可复用的服务模块独立分布式部署，也是无状态的，可使用负载均衡的失效转移策略。另外还可用如下几点策略：

1.分级管理：核心应用和服务选用更好的硬件。低优先级的服务通过启动不同线程，或部署在不同虚拟机上，高优先级的部署在不同物理机上

2.超时设置：应用程序中的服务调用超时，通信框架抛异常，根据服务器调度策略，选择重试或者请求转移。

3.异步调用：应用对服务的调用采用消息队列的方式。并非适用于所有服务调用，如获取用户信息，会延长响应时间，还有必须确认服务器调用成功才能进行下一步的也不适合。

4.服务降级：拒绝服务：拒绝低优先级的调用，减少服务调用并发数；或随机拒绝部分请求调用，避免要死一起死。

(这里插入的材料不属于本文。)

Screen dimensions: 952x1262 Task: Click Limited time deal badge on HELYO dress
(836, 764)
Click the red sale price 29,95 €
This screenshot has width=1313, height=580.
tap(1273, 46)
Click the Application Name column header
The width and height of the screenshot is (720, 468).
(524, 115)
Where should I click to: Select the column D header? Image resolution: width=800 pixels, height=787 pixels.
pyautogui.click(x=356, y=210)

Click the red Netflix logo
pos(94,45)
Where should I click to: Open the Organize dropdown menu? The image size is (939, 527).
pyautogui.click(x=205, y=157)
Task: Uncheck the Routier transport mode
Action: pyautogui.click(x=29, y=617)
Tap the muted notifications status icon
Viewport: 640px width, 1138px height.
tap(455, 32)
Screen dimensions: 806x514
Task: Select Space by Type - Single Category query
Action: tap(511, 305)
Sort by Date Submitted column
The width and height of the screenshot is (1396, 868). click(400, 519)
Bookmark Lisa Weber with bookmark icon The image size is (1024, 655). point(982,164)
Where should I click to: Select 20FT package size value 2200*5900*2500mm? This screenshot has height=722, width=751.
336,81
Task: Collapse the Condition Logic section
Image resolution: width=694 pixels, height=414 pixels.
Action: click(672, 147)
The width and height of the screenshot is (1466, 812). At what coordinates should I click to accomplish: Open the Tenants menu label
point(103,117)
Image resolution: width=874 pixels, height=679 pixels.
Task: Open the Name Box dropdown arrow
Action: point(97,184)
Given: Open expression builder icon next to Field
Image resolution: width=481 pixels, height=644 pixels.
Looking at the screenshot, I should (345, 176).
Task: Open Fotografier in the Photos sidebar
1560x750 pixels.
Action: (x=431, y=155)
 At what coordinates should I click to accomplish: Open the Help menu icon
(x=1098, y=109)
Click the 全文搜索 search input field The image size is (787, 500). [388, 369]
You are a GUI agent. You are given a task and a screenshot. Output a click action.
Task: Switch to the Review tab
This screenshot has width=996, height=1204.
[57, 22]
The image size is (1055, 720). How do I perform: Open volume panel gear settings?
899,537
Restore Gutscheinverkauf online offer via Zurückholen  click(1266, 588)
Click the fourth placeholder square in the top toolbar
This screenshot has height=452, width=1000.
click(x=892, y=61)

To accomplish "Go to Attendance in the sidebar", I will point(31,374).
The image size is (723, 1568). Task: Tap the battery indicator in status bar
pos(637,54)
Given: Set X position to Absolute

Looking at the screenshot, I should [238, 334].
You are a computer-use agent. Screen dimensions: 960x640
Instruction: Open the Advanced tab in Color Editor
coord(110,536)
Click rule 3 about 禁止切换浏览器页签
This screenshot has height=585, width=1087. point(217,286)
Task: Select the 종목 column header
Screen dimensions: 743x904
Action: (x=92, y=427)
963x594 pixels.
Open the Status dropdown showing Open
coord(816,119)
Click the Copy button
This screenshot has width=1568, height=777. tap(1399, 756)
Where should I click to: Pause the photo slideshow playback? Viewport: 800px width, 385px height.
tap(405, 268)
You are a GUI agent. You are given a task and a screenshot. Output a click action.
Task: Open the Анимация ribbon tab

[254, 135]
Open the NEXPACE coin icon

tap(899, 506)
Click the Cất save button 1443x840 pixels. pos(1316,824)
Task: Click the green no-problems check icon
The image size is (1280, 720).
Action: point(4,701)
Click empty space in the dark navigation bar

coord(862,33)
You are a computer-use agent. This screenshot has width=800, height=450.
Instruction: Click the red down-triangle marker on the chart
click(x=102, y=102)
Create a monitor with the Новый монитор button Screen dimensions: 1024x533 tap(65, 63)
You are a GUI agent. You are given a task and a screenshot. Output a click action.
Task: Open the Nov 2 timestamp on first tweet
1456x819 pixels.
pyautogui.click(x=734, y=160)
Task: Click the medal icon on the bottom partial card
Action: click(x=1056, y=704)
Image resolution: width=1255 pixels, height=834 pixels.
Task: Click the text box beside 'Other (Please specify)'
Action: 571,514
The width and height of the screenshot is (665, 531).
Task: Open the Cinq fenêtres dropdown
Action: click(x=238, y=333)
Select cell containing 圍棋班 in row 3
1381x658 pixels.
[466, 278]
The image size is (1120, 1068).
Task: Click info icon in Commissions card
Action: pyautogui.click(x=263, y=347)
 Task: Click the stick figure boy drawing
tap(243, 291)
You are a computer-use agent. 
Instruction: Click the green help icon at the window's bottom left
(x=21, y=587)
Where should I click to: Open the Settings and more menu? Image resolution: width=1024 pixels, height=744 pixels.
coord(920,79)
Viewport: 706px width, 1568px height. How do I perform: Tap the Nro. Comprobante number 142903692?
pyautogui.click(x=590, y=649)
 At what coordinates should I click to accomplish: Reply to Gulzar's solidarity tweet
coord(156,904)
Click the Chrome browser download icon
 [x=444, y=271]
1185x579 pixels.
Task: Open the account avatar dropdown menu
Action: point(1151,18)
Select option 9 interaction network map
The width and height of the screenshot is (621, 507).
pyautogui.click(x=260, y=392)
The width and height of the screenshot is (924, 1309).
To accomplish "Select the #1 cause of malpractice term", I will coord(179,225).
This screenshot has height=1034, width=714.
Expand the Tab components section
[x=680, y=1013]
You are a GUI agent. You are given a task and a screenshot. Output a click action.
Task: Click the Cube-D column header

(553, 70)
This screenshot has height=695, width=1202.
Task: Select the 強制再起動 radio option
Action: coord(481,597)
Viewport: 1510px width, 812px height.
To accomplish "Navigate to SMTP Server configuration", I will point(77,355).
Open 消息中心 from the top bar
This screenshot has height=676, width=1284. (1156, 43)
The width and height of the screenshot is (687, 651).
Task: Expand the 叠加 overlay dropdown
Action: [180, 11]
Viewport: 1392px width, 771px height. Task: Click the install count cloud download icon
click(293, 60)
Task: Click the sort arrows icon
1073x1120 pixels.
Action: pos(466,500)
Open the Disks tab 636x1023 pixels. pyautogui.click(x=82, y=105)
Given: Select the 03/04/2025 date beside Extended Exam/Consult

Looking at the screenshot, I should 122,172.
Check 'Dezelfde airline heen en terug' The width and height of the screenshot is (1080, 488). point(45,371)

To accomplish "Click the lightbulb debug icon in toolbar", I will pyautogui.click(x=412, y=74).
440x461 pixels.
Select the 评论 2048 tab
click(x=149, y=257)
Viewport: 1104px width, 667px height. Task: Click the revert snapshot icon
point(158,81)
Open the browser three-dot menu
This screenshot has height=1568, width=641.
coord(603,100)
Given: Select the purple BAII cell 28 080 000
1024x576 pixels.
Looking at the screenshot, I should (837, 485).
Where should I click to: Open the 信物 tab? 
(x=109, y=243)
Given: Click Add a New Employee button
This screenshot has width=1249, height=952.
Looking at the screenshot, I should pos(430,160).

关闭服务：关闭不重要的服务或功能，如双11 ，系统繁忙时段关闭 ”评价“，”确认收货“

5.幂等性设计：应用调用服务失败后会重复调用，或转移到其他服务器上调用，有可能因为网络原因，导致的虚假失败。需保证服务层重复调用和一次调用的结果相同。

例如转账交易等：需要交易编号等信息进行服务调用有效性验证。

四：高可用的数据：

主要手段：数据备份，失效转移机制。

CAP原理：数据存储系统无法同时满足数据一致性（C），数据可用性（A），分区耐受性（P，跨网络分区的伸缩性），大型网站中在某种程度上放弃数据一致性。

数据备份：

冷备份：定期将数据复制到磁盘，光盘上，物理保存。

热备份：异步（多份数据副本的写操作异步完成，主从服务器），同步。

失效转移：

失效确认：心跳检测，应用程序访问失败报告

访问转移：一台服务器宕机，应用程序根据配置直接切换到对等服务器（存储数据完全一致）上，如果存储不对等，需重新计算路由

数据恢复：

五：高可用网站的软件质量保证：

1.网站发布：关闭负载均衡集群中一台服务器的路由——关闭这台服务器应用——同步软件代码——启动这台服务器——打开负载均衡服务器上这台服务器的路由  依次循环，知道急群众所有服务器都发布完成。

2.自动化测试

3.预发布验证：

网站发布时吧测试过的代码发布到预发布服务器上进行发布验证，执行一些典型的业务流程，确认没问题、

预发布服务器和线上服务器唯一的不同是没有配置在负载均衡服务器上，外部用户无法访问、

4.代码控制

5.自动化发布：人的干预越少，自动化程度越高，引入故障的可能性就越小

6.灰度发布：

业务服务器集群规模非常庞大，将集群分成若干份，每天只发布一部分服务器，观察运行稳定后第二天继续发布一部分服务器，持续几天发布完成。

六：网站运行监控：

1.用户行为日志收集：

服务器端日志收集，客户端浏览器日志收集（页面嵌入JS，收集用户真实操作行为）

2.服务器性能监控：

系统LOAD，内存占用，磁盘IO，网络IO

3.运行数据报告：运行数据在程序中采集，汇总后统一显示。

4.系统报警：监控指标超过阀值发出预警

5.失效转移：

6.自动优雅降级：为应对突然爆发的访问高峰，主动关闭部分功能。